Copy the page URI to the clipboard
Langenbucher, Achim; Szentmáry, Nóra; Cayless, Alan; Wendelstein, Jascha and Hoffmann, Peter
(2023).
DOI: https://doi.org/10.1080/02713683.2022.2108457
Abstract
Purpose
Bootstrapping is a modern technique widely used in statistics to evaluate the performance of model parameters. The purpose of this study was to develop a strategy to identify and eliminate outliers in a dataset used for optimizing formula constants for lens power calculation.
Methods
In a dataset with N = 888 clinical cases treated with a monofocal aspherical intraocular lens (XC1/XY1, Hoya) constants for the SRKT, Haigis and Castrop formula were optimized and the prediction error PE calculated. The PE was bootstrapped NB = 1000 times, and the mean and trimmed mean of the bootstrapped PE were derived to generate the Bootlier plot showing the probability density function of the mean minus trimmed mean.
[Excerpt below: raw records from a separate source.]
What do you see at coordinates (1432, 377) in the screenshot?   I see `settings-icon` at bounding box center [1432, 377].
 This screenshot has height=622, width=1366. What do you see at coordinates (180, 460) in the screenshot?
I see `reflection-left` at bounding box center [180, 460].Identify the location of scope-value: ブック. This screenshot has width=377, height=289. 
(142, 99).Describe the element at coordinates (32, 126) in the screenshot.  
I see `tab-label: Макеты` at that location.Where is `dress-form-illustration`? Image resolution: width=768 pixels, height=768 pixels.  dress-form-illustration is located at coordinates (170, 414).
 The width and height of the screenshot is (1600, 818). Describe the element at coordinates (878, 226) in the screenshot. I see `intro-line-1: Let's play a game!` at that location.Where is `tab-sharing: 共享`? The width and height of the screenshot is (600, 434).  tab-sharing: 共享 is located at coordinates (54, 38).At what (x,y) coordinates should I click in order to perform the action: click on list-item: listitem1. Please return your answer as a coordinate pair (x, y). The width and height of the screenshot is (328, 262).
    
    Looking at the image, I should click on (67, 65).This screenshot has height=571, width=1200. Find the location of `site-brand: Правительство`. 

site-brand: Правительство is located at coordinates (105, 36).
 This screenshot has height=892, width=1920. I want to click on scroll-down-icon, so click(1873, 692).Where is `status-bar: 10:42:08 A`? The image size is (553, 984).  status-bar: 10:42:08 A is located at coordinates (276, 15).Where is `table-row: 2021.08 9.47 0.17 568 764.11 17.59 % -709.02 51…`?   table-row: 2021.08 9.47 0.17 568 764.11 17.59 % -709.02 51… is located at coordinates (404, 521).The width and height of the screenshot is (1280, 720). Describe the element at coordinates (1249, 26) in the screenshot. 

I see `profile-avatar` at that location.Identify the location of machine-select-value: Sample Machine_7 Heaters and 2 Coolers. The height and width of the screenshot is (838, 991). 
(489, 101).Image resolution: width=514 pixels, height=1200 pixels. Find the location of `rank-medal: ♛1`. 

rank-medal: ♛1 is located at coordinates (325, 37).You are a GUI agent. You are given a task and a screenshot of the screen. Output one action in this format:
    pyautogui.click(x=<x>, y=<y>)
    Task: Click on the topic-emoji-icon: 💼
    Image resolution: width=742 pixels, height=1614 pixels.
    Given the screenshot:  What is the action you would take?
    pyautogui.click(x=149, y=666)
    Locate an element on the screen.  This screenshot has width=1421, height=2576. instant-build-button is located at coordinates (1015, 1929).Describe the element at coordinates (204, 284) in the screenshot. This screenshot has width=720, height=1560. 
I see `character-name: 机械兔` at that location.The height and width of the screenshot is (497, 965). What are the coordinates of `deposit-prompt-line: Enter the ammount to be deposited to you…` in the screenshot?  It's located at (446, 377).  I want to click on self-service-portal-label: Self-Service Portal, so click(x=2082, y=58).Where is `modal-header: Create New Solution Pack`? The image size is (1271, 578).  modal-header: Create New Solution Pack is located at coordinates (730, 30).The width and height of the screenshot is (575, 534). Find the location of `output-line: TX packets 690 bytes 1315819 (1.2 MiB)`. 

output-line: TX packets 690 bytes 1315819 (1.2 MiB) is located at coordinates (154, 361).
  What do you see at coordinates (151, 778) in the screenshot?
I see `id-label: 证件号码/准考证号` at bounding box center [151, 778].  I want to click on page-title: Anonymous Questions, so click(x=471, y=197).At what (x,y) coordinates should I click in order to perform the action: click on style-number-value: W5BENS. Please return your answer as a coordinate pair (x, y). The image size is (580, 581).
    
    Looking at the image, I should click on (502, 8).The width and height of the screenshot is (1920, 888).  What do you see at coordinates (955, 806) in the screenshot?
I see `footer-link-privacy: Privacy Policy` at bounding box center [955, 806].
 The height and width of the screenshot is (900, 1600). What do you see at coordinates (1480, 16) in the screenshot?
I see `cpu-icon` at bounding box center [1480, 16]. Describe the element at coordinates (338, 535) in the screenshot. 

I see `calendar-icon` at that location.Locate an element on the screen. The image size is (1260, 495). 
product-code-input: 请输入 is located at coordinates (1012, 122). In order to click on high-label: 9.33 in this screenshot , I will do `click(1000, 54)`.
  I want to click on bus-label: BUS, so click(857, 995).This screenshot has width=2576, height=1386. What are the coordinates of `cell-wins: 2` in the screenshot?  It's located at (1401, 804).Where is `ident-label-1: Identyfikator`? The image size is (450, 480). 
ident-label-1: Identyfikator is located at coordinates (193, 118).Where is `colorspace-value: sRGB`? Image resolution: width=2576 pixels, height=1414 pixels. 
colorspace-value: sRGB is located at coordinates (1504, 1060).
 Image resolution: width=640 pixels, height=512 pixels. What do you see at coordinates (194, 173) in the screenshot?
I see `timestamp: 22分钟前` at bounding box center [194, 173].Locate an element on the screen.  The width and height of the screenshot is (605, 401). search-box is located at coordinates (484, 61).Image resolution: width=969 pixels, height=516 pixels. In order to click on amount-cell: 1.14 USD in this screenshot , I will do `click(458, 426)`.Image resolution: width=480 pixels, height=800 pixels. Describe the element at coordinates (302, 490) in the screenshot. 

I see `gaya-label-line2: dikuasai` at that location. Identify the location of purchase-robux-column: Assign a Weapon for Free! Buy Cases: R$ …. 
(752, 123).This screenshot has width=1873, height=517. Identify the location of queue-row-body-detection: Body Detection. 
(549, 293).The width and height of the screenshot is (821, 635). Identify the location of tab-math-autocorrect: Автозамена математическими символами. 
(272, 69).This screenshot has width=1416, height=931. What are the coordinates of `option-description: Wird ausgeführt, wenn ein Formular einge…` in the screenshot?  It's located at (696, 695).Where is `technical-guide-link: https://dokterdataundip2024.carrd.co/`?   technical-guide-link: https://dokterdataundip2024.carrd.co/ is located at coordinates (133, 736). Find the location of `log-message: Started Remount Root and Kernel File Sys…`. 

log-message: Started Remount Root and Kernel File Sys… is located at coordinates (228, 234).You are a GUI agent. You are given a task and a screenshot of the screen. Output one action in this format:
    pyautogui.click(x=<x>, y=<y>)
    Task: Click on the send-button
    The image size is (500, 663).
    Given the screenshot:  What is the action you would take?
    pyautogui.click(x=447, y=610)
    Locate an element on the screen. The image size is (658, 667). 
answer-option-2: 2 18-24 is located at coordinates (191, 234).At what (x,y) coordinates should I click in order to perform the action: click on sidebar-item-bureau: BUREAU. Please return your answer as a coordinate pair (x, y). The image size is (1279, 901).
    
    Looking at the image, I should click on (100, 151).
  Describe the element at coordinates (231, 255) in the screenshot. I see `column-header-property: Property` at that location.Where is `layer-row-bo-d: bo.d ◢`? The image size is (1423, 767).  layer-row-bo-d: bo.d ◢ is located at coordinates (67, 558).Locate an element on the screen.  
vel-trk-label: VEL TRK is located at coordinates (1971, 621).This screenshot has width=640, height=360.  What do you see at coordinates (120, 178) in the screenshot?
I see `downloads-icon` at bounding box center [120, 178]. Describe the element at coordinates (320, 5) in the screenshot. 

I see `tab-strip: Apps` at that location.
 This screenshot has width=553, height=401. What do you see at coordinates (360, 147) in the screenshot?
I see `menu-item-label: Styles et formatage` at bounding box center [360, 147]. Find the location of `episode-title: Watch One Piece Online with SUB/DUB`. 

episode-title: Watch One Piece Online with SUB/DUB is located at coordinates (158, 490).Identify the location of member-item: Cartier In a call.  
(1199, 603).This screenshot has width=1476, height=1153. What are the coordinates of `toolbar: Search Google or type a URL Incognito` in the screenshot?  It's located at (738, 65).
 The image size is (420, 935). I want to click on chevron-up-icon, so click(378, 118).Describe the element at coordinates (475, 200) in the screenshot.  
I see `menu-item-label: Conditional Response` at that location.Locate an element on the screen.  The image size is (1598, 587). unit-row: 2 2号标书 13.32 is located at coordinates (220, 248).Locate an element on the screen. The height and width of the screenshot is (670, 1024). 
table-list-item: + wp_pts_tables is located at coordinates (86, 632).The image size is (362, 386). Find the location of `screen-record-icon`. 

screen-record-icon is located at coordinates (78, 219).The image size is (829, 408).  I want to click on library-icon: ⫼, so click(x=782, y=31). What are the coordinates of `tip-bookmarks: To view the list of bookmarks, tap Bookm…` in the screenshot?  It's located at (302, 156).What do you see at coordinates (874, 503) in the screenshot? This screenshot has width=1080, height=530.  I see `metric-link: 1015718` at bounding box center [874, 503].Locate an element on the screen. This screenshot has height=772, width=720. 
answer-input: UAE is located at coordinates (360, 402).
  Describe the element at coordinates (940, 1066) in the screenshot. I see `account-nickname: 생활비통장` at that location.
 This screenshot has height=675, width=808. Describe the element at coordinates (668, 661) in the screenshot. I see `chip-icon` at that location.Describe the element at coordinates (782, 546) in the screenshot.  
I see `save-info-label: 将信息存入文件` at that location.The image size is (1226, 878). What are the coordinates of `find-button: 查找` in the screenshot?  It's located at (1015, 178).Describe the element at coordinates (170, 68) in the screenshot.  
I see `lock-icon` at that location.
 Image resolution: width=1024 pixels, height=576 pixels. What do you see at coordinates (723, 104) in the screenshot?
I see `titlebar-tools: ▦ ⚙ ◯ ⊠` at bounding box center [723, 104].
With outliers this Bootlier plot shows some multimodality, and a Bootlier Index was extracted as a measure for multimodality. Outliers were removed from the tails of the PE distribution in a stepwise fashion until the Bootlier Index fell below a threshold of 0.001.
Results
With the entire dataset the mean/SD/median/mean absolute/root mean squared PE using the optimized formula constants were -0.0045/0.44415/0.0134/0.3406/0.4412 dpt with SRKT, 0.0065/0.3711/-0.0056/0.2830/0.3710 dpt with Haigis, and 0.0034/0.3452/0.0023/0.2683/0.3451 dpt with the Castrop formula. After identifying and removing outliers the respective metrics for the PE were -0.0036/0.4028/0.0134/0.3205/0.4026 dpt for the SRKT (13 cases removed), 0.0050/0.3375/-0.0056/0.2656/0.3373 dpt with Haigis (11 cases removed), and 0.0035/0.3168/0.0023/0.2531/0.3166 dpt with Castrop (11 cases removed). The multimodality in the Bootlier plots was reduced from 0/0.1567/0.0587/0.0258/0.0007/0 with SRKT, 0/0.0981/0.0261/0.0202/0.0003/0 with Haigis, and 0.0006/0.0006/0.0161/0.0191/0.0005/0 with Castrop for the entire dataset to values below 1e-3 for trimming both tails of the PE distribution by ⅛, ¼, ½, 1, 2.5, and 5% respectively.
Conclusion
We were able to prove that bootstrapping with outlier identification based on Bootlier plots and the Bootlier Index is a powerful tool to clean a dataset of outliers for formula constant optimization.